The Estate, in making any notional supply, will satisfy the requirements of paragraph 9-5(a), 9-5(b), 9-5(c) and 9-5(d) of the GST Act. That is, it will make the supply in return for consideration, its supply is connected with Australia as the Property is situated in Australia and the Estate is registered for GST.

With regard to paragraph 9-5(b) of the GST Act, the supply made must be in the course or furtherance of an enterprise that the Estate carries on. The Estate currently operates a primary production business on the Property.

At issue however, is the concept of 'supply' and whether a supply is actually made where there is an element of compulsion. It is the Commissioner's view, espoused in the Goods and Services Tax Ruling GSTR 2006/9 that in order to make a supply, an entity must do something.

As the first requirement of a taxable supply requires that a supplier must make a supply for consideration, it is necessary that the supplier take some action, whether voluntarily or involuntarily, to cause a supply to be made.

A transfer of the legal interest in or right over land, or the surrender of any rights in the real property is within the definition of supply contained in section 9-10 of the GST Act.

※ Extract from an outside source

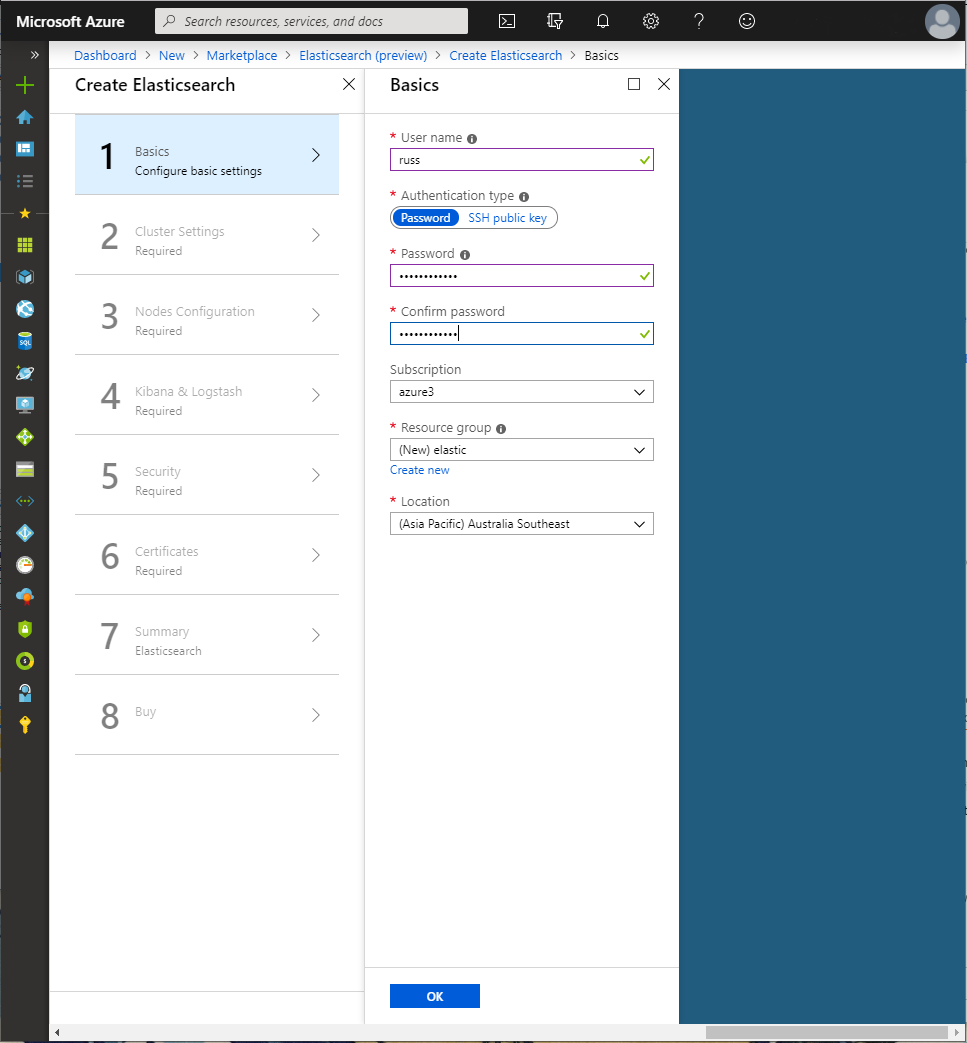The width and height of the screenshot is (967, 1043).
Task: Navigate to Marketplace breadcrumb
Action: (x=241, y=55)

The Grantee intends to acquire an Easement over part of the Property. If not done with the Estate's consent the Grantee has advised that it will acquire the relevant property rights through its powers of acquisition in the relevant legislation.

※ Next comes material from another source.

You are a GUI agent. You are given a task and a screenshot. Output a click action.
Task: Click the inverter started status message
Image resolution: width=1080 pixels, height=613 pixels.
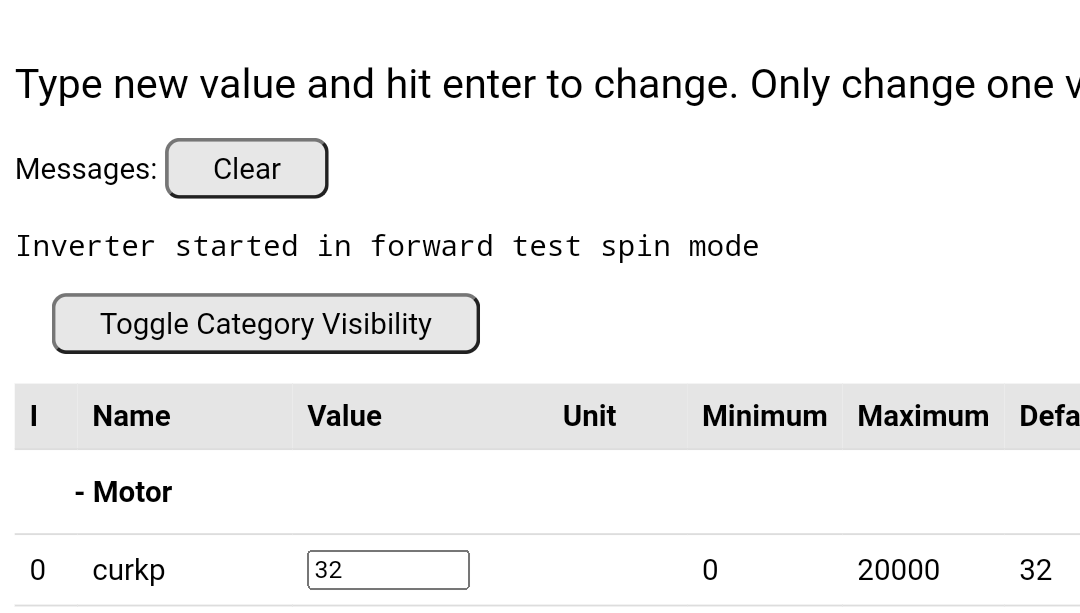click(x=387, y=246)
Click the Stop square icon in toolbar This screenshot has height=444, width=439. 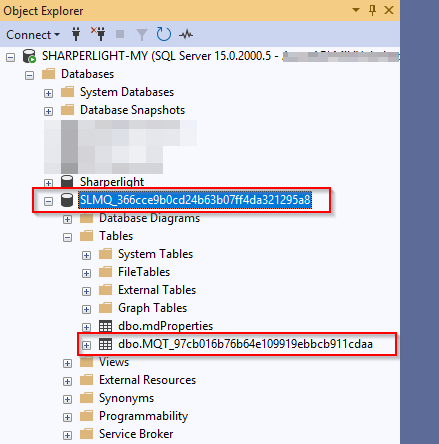point(120,34)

According to paragraph 80 of Goods and Services Tax Ruling GSTR 2006/9, various government authorities are empowered by legislation to acquire an interest in real property. Two common mechanisms employed by legislation are:

    · the vesting of the interest in the relevant government authority and extinguishing any previous interest in the real property; and

    · the particular statute may allow the government authority to acquire the real property by agreement.

In a case involving the compulsory acquisition of an easement, any interest in or right over the part of the owner's land subject to the easement, is taken by the acquirer. The owner does not grant, assign or surrender the real property or any interest in or right over the land or undertake any activity to transfer or supply the property.

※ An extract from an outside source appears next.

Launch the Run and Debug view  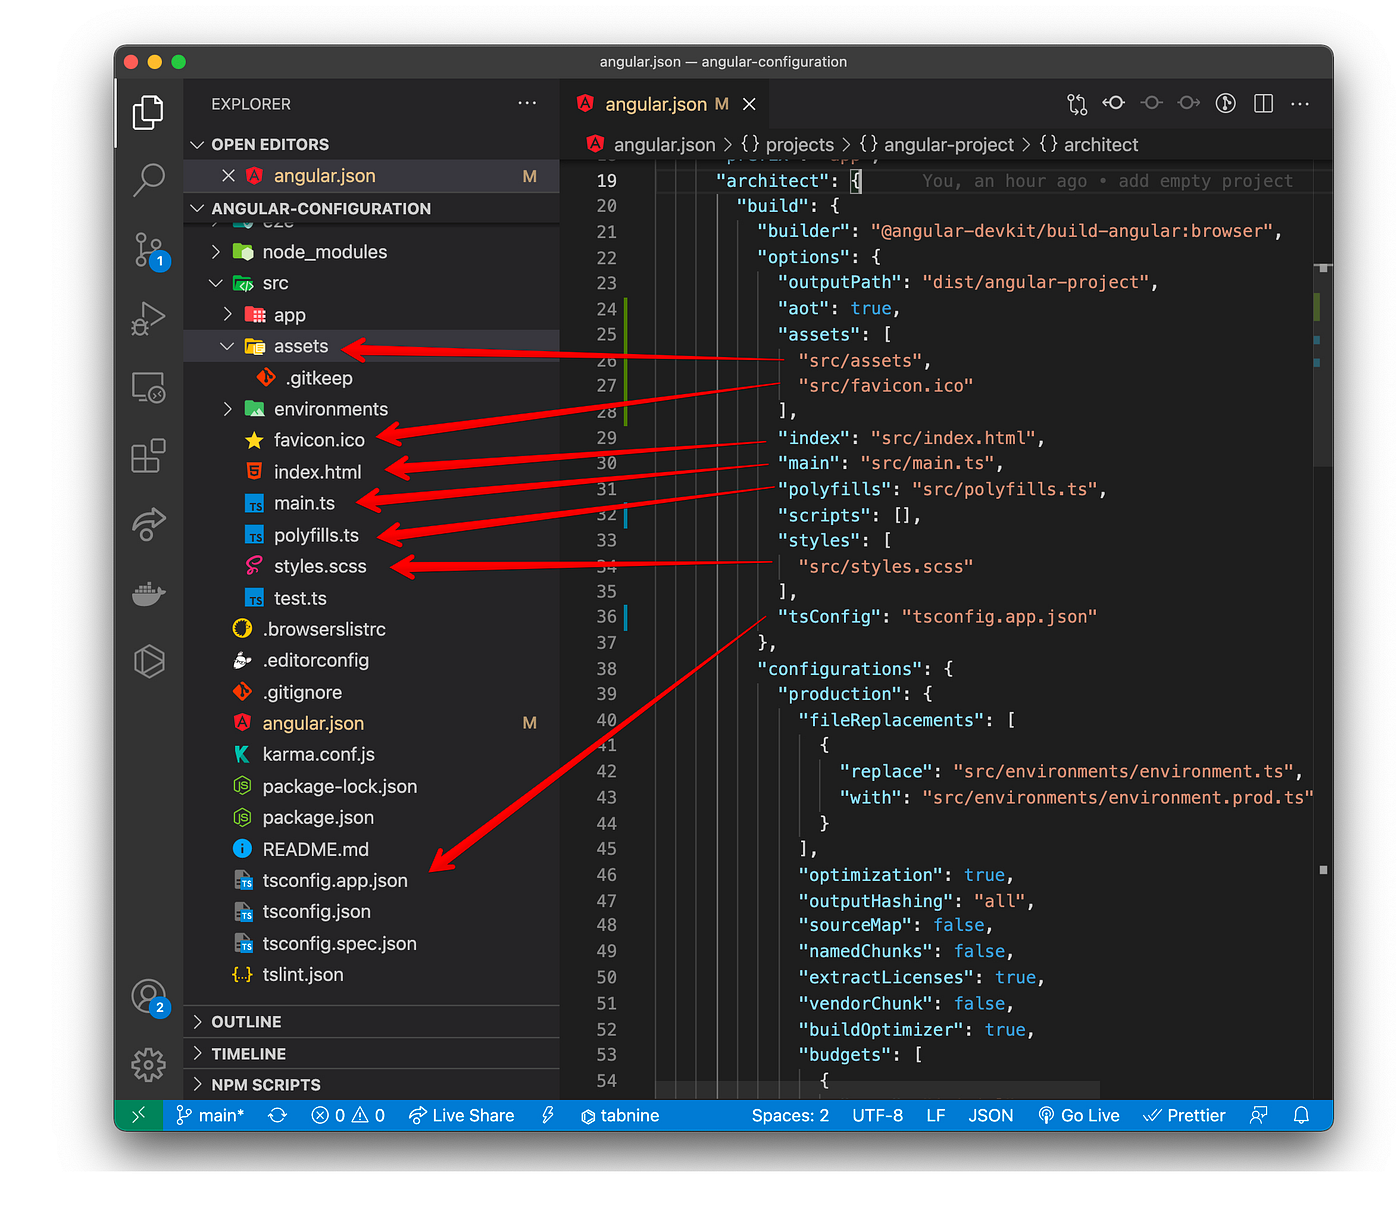pyautogui.click(x=148, y=318)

In the Estate's case if compulsory acquisition occurs, the Estate will not be taking any action to surrender or transfer any rights over the easement area, but some ownership rights will be compulsorily reduced by the operation of statutes.

No action or inaction by the Estate will cause a supply. Since the Estate's reduction in rights over the segment of the Property taken by easement will occur by statute and will not have been transferred or surrendered by the Estate either voluntarily or involuntarily, the Estate you will not be making a supply. Where there is no supply, the requirements of section 9-5 of the GST Act are not met and GST is not applicable.

In regard to the voluntary acceptance of the Grantee's offer of compensation, mere acceptance by the Estate of an amount of compensation payable on the compulsory acquisition does not provide a sufficient nexus between the Property which passes and the means by which it passes. The fact that the Estate will not dispute the acquisition is not an activity that effects the supply of the land. Even if the Estate agrees to the terms of the acquisition (by signing the Grantee's offer) and the amount of compensation, the Property is acquired by operation of the statutes, not by an action taken by the landowner.

Therefore, where the Estate agrees to the Easement voluntarily, in the manner outlined in the Grantee's correspondence, the Estate will not make a supply and the grant will not be subject to GST.

Further issues for you to consider

If the Estate, before a compulsory acquisition is made under either of the proposed methods, successfully negotiates with the Grantee to grant an easement and this is done on a commercial footing, GST will apply as the requirements of section 9-5 of the GST Act will be met. The affected Property in this case will not be vested in the authority through the compulsory acquisition process. Instead, the interest in the Property will transfer as a result of settlement of a contract or agreement and the execution of a transfer instrument. As such, the Estate will make a supply of an interest or right over the Property to the Grantee.